The environment ministry has, in the past, developed a reputation for needless obstructionism. When he was handed the portfolio, it was expected that Ramesh would dial down the politicisation of essentially procedural or scientific decisions. Environmental impacts should eventually be assessed without direct ministry input, for example. What he has chosen to do with Bt brinjal, and with the process of testing GM variants more generally, is a direct violation of that mandate.
He has put populism, last-man-standing vetoes, and crowd-pleasing politics back in. He has chosen to rant against private sector input into research — when, across the world, it is the private sector that drives biotech, and India’s private sector cannot afford to be left behind.
He has implied that conflicts of interest are endemic, subverting confidence in any future process, appeasing the worst kind of anti-capitalist conspiracy theorist.
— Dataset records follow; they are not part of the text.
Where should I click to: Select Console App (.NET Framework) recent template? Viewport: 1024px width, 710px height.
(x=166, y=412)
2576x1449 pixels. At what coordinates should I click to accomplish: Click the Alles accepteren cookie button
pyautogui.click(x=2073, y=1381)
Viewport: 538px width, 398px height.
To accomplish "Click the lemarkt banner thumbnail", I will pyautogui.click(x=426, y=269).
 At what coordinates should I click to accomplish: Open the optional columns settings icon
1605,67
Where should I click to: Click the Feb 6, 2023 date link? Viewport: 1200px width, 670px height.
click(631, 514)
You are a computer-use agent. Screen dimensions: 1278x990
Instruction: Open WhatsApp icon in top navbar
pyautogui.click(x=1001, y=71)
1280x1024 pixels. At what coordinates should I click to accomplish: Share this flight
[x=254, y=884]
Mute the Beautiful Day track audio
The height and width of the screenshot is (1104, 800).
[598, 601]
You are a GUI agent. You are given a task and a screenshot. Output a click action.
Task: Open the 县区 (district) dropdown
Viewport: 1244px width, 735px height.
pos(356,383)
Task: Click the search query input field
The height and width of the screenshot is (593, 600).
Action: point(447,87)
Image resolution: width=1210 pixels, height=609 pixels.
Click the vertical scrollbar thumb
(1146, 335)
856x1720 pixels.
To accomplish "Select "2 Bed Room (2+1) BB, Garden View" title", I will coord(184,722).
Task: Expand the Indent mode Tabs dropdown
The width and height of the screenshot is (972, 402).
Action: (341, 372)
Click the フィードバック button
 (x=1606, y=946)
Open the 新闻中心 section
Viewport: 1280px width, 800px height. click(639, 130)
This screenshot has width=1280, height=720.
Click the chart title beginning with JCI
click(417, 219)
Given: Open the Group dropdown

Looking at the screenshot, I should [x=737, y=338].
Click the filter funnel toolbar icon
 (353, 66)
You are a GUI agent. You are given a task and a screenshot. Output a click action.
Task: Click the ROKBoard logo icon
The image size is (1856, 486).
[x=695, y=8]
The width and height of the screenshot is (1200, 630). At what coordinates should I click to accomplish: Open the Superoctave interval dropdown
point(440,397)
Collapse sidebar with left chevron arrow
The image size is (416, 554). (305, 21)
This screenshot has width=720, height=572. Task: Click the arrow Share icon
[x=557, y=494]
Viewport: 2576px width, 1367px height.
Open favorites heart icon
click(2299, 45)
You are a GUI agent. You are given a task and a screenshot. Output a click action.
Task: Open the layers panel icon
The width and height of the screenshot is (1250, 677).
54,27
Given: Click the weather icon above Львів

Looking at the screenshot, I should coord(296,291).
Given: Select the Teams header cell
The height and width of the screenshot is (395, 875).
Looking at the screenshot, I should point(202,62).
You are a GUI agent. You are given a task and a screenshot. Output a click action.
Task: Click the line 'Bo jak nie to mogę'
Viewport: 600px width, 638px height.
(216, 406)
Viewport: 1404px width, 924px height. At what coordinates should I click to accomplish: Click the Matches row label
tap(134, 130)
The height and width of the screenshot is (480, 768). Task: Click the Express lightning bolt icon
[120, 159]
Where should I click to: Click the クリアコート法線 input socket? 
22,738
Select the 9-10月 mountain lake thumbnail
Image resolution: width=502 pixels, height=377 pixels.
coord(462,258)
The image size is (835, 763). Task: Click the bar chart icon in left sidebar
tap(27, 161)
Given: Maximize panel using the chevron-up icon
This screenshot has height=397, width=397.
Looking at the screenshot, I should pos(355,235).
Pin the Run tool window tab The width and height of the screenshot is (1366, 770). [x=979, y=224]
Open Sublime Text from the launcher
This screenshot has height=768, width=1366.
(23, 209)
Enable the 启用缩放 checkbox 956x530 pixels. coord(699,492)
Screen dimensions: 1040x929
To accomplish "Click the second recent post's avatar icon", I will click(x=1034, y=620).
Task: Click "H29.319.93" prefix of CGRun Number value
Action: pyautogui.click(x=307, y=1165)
In a remarkable feat of political coalition-building, he has chosen to make common cause with the RSS and the Swadeshi Jagran Manch.
The GEAC has an enormous number of experienced bureaucrats from the concerned ministries; it has expert scientists nominated by such bodies as the Indian Council for Agricultural Research and the Council for Science and Industrial Research. Certainly, they should be open to questions. But Ramesh has chosen to overrule them for nebulous reasons, citing the need for “more research” of greater “independence”. But that objection can always be voiced — we weren’t told why this research was not enough, or why the government-appointed committee was insufficiently independent.
Taken all together, this appears little more than an attempt to stifle the growth of a new independent institution. The GEAC is to be reconstituted: “more”, “independent” research apparently means just more people answering to an empire-building environment minister — and another chance lost at developing a useful institution.